次いで、半導体ウエハ加工用シート(S3)−1から軽剥離タイプの剥離フィルムを取り除き、これにより生じた第2保護膜形成用フィルムの露出面を、第1保護膜を形成した後の半導体ウエハの第2面に貼付した。
以上により、ワークとして、半導体ウエハの研削された第2面に第2保護膜形成用フィルムを備え、第1面に第1保護膜を備えた、フィルム付き半導体ウエハを得た。
<ワークの製造適性の評価>
(半導体ウエハ加工用シートのロール保管適性)
上述のように、冷蔵保管後、温度を常温に戻し、ロールから繰り出した直後の半導体ウエハ加工用シート(SR)−1及び(S3)−1を目視観察した。そして、実施例1の場合と同じ方法で、これらシートのロール保管適性を評価した。結果を表2に示す。
(ディンプル及びクラックの発生抑制適性)
上述のフィルム付き半導体ウエハの製造中、半導体ウエハの第2面の研削終了直後に、半導体ウエハの研削後の第2面を目視観察した。そして、実施例1の場合と同じ方法で、半導体ウエハにおけるディンプル及びクラックの発生抑制適性を評価した。結果を表2に示す。
(硬化性樹脂フィルムのはみ出し抑制適性)
上述のフィルム付き半導体ウエハの製造中、半導体ウエハの第2面の研削終了直後に、半導体ウエハの端部近傍部位を目視観察した。そして、この端部と位置が一致する部位における、硬化性樹脂フィルムのはみ出しの有無の観点から、下記基準に従って、硬化性樹脂フィルムのはみ出し抑制適性を評価した。結果を表2に示す。
○:硬化性樹脂フィルムのはみ出しがない。
×:硬化性樹脂フィルムのはみ出しがある。
<ワークの製造、ワークの製造適性の評価>
[比較例2]
半導体ウエハ加工用シート(SR)−1に代えて半導体ウエハ加工用シート(SR)−2を用いた点以外は、比較例1の場合と同じ方法で、フィルム付き半導体ウエハを製造し、その製造適性を評価した。結果を表2に示す。
Figure 0006975006
上記結果から明らかなように、実施例1〜2においては、半導体ウエハ加工用シート(S1)〜(S3)の厚さがいずれも薄いため、これらシートのロール保管適性が良好であった。

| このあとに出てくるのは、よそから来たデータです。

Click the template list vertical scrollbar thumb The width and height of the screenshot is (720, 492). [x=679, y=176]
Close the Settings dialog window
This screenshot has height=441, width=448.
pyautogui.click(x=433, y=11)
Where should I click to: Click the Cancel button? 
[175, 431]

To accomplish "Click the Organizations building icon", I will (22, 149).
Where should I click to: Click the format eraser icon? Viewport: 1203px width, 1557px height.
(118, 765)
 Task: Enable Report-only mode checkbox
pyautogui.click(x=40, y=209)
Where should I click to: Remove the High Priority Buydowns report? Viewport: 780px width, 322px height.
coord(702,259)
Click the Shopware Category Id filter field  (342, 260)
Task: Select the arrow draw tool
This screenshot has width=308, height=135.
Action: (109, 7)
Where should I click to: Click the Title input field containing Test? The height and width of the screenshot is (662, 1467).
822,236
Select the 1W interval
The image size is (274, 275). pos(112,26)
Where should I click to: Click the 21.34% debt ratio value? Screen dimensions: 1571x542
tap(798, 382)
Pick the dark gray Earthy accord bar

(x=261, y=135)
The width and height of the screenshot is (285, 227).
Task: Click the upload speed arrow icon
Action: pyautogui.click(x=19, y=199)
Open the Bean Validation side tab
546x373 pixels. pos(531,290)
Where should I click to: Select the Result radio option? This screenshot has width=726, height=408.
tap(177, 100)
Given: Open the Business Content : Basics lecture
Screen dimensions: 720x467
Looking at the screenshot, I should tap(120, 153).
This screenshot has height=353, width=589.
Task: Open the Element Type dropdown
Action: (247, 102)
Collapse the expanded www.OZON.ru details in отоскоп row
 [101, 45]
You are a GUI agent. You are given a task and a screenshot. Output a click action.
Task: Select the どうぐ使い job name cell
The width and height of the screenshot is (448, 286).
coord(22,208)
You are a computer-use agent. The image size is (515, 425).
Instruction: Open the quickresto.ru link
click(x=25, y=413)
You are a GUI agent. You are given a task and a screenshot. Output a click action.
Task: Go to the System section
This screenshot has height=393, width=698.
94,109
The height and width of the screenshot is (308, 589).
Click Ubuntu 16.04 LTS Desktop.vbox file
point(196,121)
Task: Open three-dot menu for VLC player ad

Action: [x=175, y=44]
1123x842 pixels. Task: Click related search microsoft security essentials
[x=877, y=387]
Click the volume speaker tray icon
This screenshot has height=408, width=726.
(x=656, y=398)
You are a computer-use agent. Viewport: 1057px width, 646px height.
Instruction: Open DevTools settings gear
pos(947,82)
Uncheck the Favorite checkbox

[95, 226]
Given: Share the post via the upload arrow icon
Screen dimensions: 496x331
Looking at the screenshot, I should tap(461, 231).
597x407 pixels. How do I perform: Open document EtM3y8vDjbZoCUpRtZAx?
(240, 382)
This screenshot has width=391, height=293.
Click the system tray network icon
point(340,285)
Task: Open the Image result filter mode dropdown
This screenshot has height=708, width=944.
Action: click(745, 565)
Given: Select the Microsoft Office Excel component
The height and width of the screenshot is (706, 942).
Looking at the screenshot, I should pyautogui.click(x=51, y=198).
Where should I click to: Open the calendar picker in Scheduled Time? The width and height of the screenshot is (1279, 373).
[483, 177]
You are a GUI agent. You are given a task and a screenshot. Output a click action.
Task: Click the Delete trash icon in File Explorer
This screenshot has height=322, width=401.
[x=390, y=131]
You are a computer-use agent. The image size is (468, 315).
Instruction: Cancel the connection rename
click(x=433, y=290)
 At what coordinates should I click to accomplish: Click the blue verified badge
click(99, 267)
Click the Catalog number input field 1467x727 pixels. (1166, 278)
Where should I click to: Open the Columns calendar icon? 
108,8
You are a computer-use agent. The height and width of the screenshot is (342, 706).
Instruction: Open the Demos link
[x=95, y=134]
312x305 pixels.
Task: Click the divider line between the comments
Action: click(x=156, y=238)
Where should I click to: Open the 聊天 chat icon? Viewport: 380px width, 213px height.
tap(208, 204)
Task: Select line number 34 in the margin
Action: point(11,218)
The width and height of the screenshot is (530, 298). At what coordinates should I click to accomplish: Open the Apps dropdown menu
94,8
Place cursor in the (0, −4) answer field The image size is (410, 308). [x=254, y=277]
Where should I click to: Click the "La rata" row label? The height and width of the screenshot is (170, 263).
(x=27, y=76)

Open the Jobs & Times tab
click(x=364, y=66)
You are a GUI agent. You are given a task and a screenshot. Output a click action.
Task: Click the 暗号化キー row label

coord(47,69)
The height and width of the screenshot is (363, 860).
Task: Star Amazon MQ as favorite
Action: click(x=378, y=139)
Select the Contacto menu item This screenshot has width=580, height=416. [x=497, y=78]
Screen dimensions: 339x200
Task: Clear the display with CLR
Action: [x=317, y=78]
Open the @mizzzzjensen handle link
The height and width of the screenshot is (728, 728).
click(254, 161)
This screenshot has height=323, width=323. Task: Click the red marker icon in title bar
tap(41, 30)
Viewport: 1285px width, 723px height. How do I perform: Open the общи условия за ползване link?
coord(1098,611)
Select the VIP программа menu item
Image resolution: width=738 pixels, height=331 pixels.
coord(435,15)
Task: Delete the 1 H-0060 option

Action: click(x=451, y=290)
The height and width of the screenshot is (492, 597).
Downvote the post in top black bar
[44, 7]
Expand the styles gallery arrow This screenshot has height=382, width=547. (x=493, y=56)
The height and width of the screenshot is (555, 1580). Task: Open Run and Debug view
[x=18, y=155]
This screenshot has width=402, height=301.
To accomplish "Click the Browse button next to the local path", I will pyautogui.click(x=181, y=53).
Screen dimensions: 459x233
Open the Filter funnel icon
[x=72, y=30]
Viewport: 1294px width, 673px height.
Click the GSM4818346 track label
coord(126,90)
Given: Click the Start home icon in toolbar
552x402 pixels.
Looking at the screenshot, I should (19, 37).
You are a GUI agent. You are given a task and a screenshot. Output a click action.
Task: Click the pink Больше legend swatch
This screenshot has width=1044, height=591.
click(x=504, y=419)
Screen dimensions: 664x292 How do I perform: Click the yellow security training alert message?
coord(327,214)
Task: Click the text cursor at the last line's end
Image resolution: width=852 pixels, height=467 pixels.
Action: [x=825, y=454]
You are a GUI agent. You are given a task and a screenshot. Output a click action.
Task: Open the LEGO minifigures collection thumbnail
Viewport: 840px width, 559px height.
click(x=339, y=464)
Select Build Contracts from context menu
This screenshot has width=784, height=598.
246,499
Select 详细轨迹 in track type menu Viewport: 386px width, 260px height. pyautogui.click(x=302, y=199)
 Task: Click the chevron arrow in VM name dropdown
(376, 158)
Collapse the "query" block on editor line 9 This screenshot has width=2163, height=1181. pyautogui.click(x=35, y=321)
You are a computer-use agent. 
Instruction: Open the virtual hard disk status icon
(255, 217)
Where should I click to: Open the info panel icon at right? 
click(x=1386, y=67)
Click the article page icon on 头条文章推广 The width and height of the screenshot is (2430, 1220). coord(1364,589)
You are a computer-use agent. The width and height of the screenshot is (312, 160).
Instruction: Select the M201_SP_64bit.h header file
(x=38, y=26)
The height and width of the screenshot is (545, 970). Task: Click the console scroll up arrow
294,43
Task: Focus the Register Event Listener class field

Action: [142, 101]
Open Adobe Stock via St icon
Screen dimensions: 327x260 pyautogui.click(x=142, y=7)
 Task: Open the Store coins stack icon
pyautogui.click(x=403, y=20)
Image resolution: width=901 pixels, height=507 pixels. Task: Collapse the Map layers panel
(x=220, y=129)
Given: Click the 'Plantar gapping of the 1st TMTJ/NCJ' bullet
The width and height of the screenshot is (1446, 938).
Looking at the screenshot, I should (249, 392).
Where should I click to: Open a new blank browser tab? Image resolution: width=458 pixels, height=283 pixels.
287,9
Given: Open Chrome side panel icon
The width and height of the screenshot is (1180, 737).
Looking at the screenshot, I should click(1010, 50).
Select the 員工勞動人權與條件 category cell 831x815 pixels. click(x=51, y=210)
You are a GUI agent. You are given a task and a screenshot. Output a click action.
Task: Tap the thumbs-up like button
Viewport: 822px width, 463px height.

また、実施例1〜2においては、半導体ウエハ加工用シート(S1)を用い、半導体ウエハの第2面の研削時の使用に適したバックグラインドテープを、半導体ウエハの第1面に直接貼付して、前記第2面を研削しているため、ディンプル及びクラックの発生抑制適性も良好であった。
一方、実施例1〜2においては、半導体ウエハの第2面の研削時に、前記第1面には硬化性樹脂フィルムが存在しない。したがって、実施例1〜2の製造方法は、硬化性樹脂フィルムのはみ出しが生じ得ないものである。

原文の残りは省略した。